The cushioned back of a mustard-colored couch sinks a little as the small feet of a child push into it. Another foot — an adult one – lingers near the child, a toe touching the toddler’s leg as if offering a small semblance of support in case he falls. He wears nothing but a diaper and a shirt. Behind him, a reproduction of a Diego Rivera painting, “The Flower Carrier,” hangs on the wall, skewed a little to one side.

The photograph encapsulates the style of Star Montana, a Boyle Heights–based photographer whose work chronicles her family's history. Her current show at the Vincent Price Art Museum, “Tear Drops and Three Dots,” displays chronologically ordered family photographs broken up into three sections: a collage titled “Family History: 1987-2010″; photographs of her mom Louisa’s passing (“Saint Louisa Ascends”); and photographs of her nephew Louis (“Saint Louis Is Our Salvation”). Several of her photographs are currently on display at the Vermont/Beverly Metro station as well.

Montana describes her younger self as a “street kid” who mostly spent her time “running around the street” with friends. One of her best friends eventually started taking classes at East Los Angeles College (ELAC) and showed Montana a series of photographs she took. In that moment, Montana realized that photography would become an important outlet for her.

Her family had always used photographs as a means of remembering family members who'd died. Even so, Montana didn’t initially see it as something that could turn into art, photographing her friends and family for fun.

“I didn’t understand what it was in terms of art or even as a medium,” she says. “It just came together — it was something I’d always done — but then I learned it was an actual craft and I could get trained in it and turn it into an art.”

Credit: Photo courtesy of Vincent Price Art Museum

Credit: Photo courtesy of Vincent Price Art Museum

Montana started taking photography classes and learned more about art through her professors at ELAC, but a lot of what she saw didn’t inspire her.

“I didn’t see me,” she says. “I didn’t see the people that I grew up with and I didn’t see underprivileged communities.”

She started searching online for other photographers who might represent her community and found the work of Joseph Rodriguez. With time — when the Internet started making art information more accessible — Montana found more Latino photographers. 

“It’s really great to see that history’s being rewritten,” Montana says. “That me and younger generations can say, 'Oh, well actually, there have always been photographers in East L.A. or in the Los Angeles area.'”

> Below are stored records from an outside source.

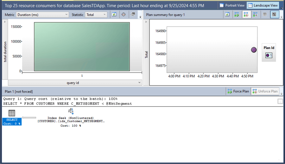Click the track selected query icon
This screenshot has height=164, width=285.
tap(124, 15)
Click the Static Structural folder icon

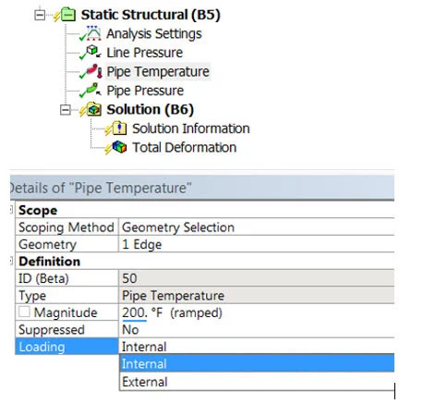[68, 15]
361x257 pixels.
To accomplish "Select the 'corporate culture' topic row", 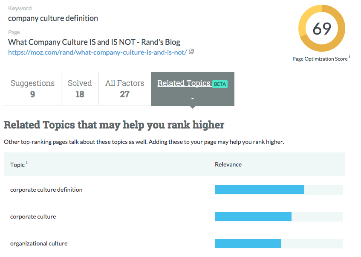I will coord(33,216).
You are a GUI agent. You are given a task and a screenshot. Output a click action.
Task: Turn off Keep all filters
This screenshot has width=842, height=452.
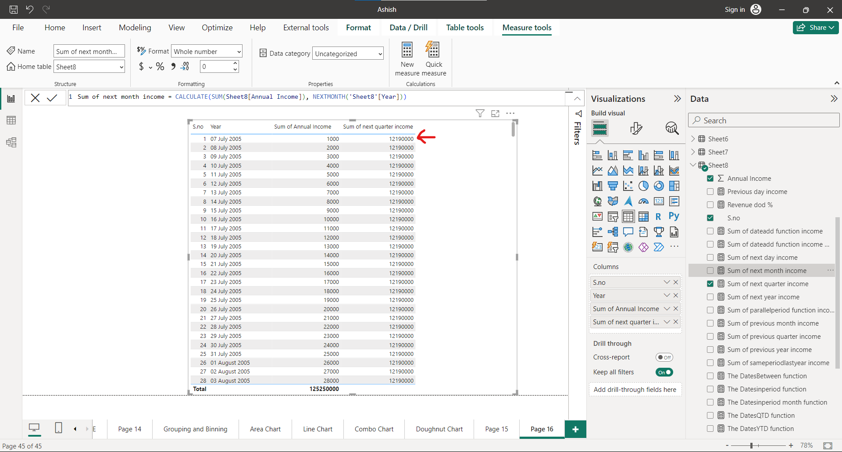click(x=664, y=372)
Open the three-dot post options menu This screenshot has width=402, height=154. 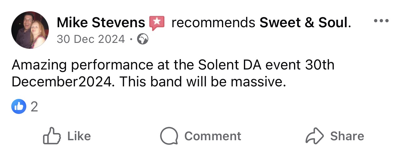click(381, 21)
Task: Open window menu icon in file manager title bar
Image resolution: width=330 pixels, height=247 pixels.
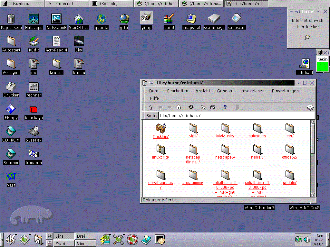Action: pos(145,83)
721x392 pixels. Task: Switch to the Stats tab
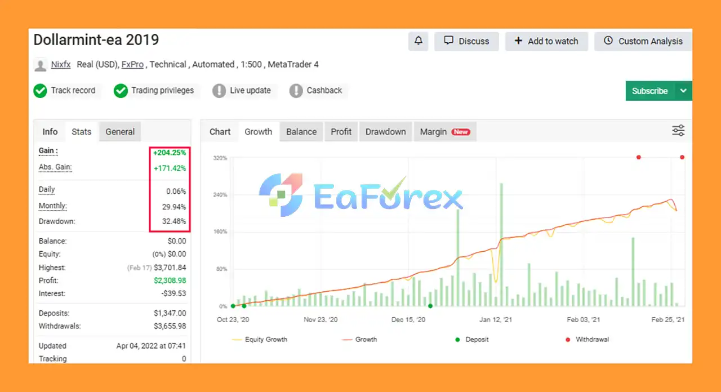[81, 132]
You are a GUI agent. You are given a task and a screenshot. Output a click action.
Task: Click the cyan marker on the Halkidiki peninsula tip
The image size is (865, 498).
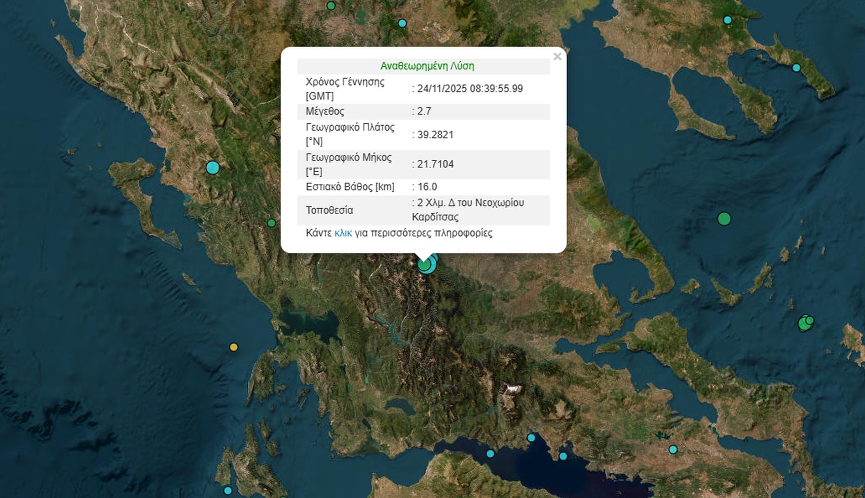(796, 68)
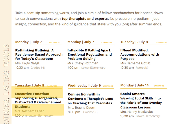The image size is (176, 124).
Task: Select the Rethinking Bullying session title
Action: coord(39,55)
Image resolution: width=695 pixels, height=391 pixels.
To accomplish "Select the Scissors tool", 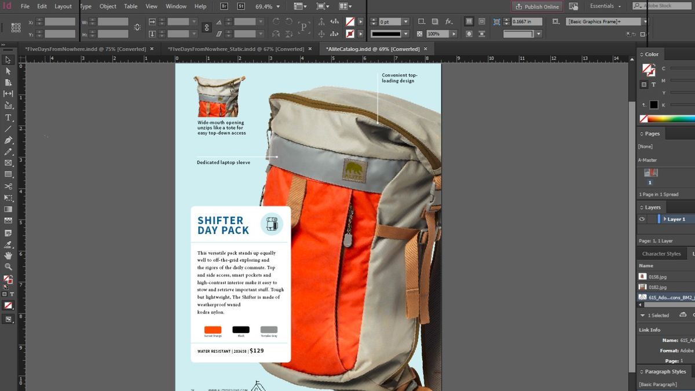I will click(8, 187).
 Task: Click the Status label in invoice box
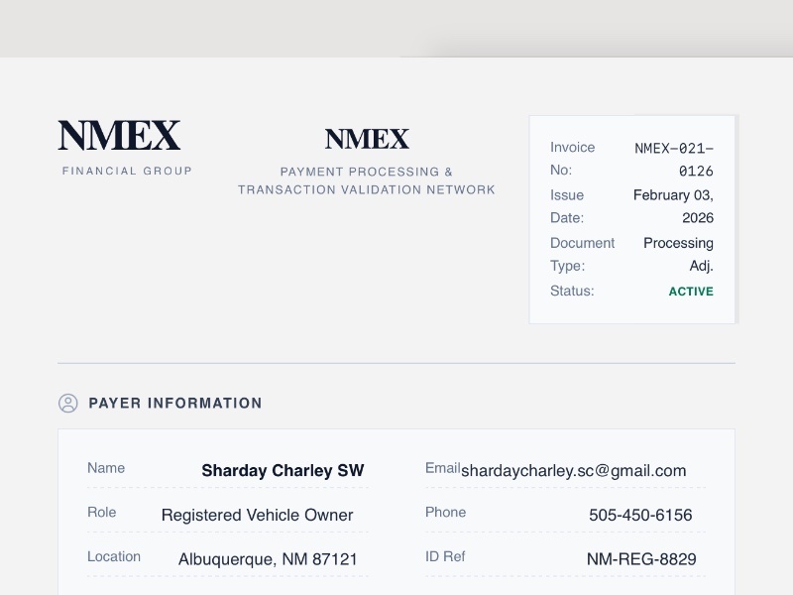(572, 291)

Credit: Photo courtesy of Vincent Price Art Museum

Credit: Photo courtesy of Vincent Price Art Museum

Her photographs capture the soul of Boyle Heights. Montana sees both the benefits and disadvantages of changes happening in the neighborhood, particularly when it comes to gentrification (which she experienced in Brooklyn, too). A Big Buy Foods store in her neighborhood is now a Walgreens. But she loves seeing more art establishments in the area.

“The fact that there’s galleries now on First Street — First Street used to be really bad, we didn’t like going there,” Montana says. “Now it’s a vibrant little art community. Which is good. It’s great for the future generation, but I’m just hesitant on the gentrification part of it, where maybe the youth won’t enjoy it because they might be pushed out.”

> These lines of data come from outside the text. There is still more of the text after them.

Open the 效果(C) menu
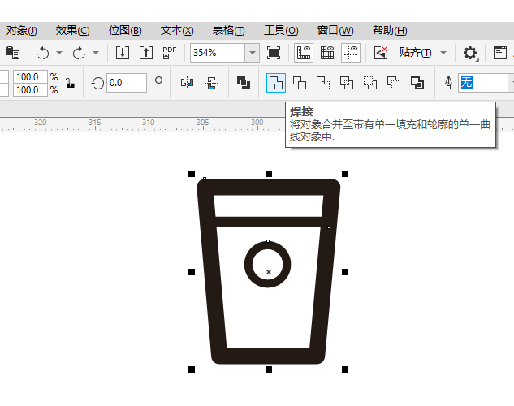Image resolution: width=514 pixels, height=406 pixels. pos(72,31)
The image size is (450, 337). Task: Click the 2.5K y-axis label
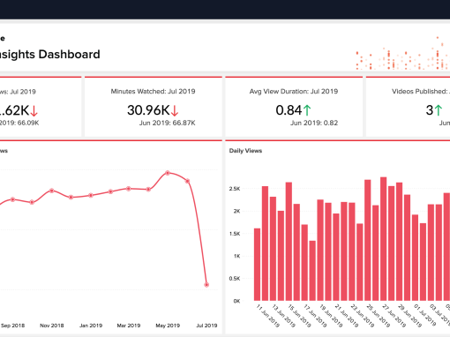tap(235, 189)
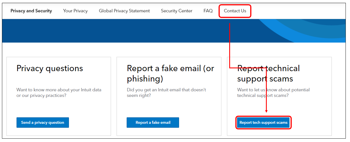Click the Intuit data privacy practices description
Screen dimensions: 350x142
pyautogui.click(x=59, y=93)
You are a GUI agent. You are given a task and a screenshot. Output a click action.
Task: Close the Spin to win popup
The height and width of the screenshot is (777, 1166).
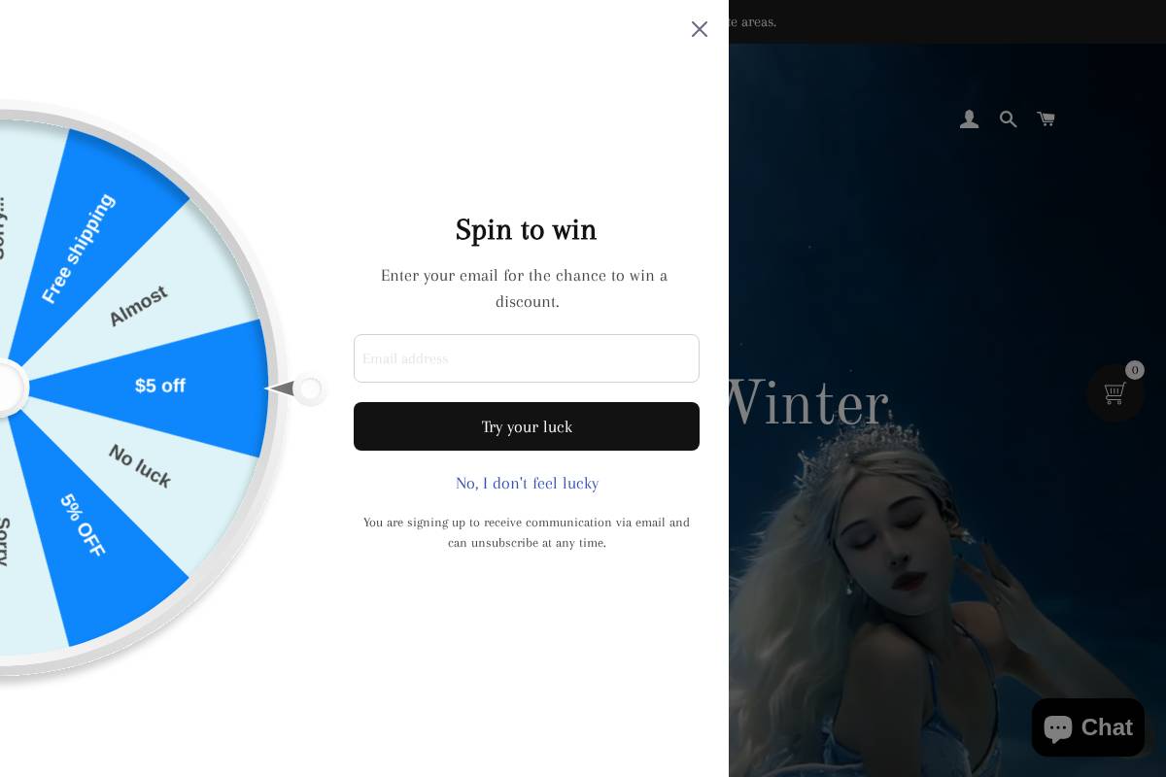point(700,29)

Montana’s work oscillates between reflecting on her community and sharing her own, oftentimes painful family history. “Tears Drops and Three Dots” is an extremely personal show. One of the photographs on display is the last photo the artist took with her mother before she died. At first, Montana was hesitant to photograph her mother in the hospital. But her mother insisted.

Credit: Photo courtesy of Vincent Price Art Museum

Credit: Photo courtesy of Vincent Price Art Museum

“She asked me to take a picture of me and her in the hospital,” Montana says. “I wouldn’t have done it. I didn’t have that courage at that moment to do it. … When she told me to take it, she was like, ‘You need to show the world this is what happens, this is the price you pay when you’re young and you’re reckless. Show your friends. This is what happens.’”

Montana remembers watching her mother share her own story frequently at Narcotics Anonymous meetings. That helped the photographer find her courage to share the turbulent history of her family. And in many ways, taking and displaying the photographs proved therapeutic.

“My family has been destroyed and eaten up by secrets, which most families have,” Montana says. “I’m tired of that cycle of, you know, ‘Don’t say anything, don’t let the secrets out, keep it all inside.’” No, I’m breaking that cycle. Our family history is ugly and it’s really sad and there’s a lot of loss, but it’s not a weight that I’m willing to carry anymore.”

After attending ELAC, Montana transferred to the School of Visual Arts in New York City, where she learned that, while this history was personal and very much embedded in Boyle Heights, her work could also be universal. Now she's excited for the work to be seen by people in the community — and hopes that others in LA can find themes that resonate with them.

“Tear Drops and Three Dots” is on display at theVincent Price Art Museum, East Los Angeles College, 1301 Avenida Cesar Chavez, Monterey Park; through May 21.